A Calvinist is a person that is of the reformed faith that came about in the 1,500's.
It's called calvinism because it's more understood by most persons.

Calvin believed in double predestination.
This means that:
MAN HAS NO FREE WILL
MAN IS TOTALLY UNABLE TO SEEK OR FIND GOD
GOD HAS TO CHOSE WHOM WILL BE SAVED BECAUSE OF THE ABOVE.

Calvinism is explained by the acronym T.U.L.I.P.
This acronym was explained in the 1930's if I remember correctly.

See the following for an explanation:
Please note that calvinism is not biblical and was never accepted by the church.

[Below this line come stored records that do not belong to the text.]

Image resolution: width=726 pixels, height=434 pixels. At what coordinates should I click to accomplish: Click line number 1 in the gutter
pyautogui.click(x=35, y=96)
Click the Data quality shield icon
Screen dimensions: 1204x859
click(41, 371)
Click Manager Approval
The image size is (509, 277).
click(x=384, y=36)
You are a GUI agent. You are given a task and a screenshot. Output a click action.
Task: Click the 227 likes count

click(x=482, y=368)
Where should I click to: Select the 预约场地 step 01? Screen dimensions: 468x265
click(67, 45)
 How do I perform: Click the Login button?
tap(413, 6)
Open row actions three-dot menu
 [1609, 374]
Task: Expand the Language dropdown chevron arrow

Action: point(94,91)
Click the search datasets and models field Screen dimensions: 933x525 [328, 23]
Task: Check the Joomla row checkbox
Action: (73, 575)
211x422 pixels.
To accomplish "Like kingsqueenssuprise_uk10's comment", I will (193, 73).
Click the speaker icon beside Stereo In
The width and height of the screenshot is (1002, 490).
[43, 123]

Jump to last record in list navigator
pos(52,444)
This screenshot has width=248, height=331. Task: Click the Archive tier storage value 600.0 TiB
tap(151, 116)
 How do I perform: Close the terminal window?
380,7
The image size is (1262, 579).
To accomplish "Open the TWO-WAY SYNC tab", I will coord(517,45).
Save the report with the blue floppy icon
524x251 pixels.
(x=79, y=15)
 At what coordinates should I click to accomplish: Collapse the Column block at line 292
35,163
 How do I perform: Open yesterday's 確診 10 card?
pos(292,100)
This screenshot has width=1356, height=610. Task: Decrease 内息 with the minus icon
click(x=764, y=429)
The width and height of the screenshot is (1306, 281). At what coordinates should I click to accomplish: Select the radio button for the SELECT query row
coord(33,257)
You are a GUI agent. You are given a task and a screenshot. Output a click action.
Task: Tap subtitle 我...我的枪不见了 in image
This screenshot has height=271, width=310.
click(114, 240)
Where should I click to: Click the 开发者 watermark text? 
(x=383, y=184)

T Total Depravity: Man is born totally depraved and is unable to seek God or find Him.
U Unconditional Election: Because of the above, it is God that chooses who will be saved and who will be damned.
L Limited Atonement: Jesus did not die for the whole world, but only for the chosen by God.
I Irresistible Grace: When God wants to save someone, His grace is irristible - the person will be saved.
P Perseverance of the Saints: If a person is chosen by God, he will persevere till the end and never forfeit his salvation.
J Mick said:
what's a Calvinist?

@J Mick I hope you can recognize bias when you see it. Read with a strong dose of skepticism

Are you reformed or not?
What do you disagree with as to what I posted?
This is what calvinists believe...
At least admit you're a calvinist.
Are you saying that you are not biased? We all are. Get used to that fact, so you can try to see around the bias.

You outright instruct @J Mick that Calvinism is not Biblical and was never accepted by the church. No bias there? I notice you didn't mention Reformed Theology, which is pretty much the same as Calvinism in its tenets, which tenets spawned Protestantism.

You didn't represent Calvinism with mere facts concerning Calvinism, and you missed a lot of them. You jump immediately into what seems (granted that it seems to me) to be perhaps a favorite gripe of yours, Double Predestination. You ALL-CAPS the supposed doctrines you seem to hate. (Some people consider this to be SHOUTING). You don't explain what Calvinists mean by MAN HAS NO FREE WILL. You claim that double predestination means that MAN IS TOTALLY UNABLE TO SEEK OR FIND GOD, instead of pointing out any difference between the lost and the regenerated —why didn't you say, "Man as fallen..." or "Unregenerate man is totally unable..."? Then you say that double predestination means that GOD HAS TO CHOSE WHOM WILL BE SAVED BECAUSE OF THE ABOVE. That is simply not true. God doesn't HAVE to do anything. His choice was made by the council of his own will, by his own authority, before the foundation of the world, before any of the three items you list came into play. God chose what he chose because he wanted to, for his own purposes —not as a reaction to anything anyone would do, nor even because of the sorry state they are in. Bias, my man!

And you gloss right over the fact that double predestination doesn't even deal directly with those three items you listed. Not only that, but you don't even mention that "double predestination", while logically reasonable, does not stand alone as such, but is only a logically reasonable conclusion —it is not Calvinist doctrine as such. Calvinism teaches that God does nothing capriciously, though that too is not the core doctrine of the matter. God has a purposeful, and just, reason for the damnation of those at enmity with him, contrary to any notion that he damns the same way that he saves.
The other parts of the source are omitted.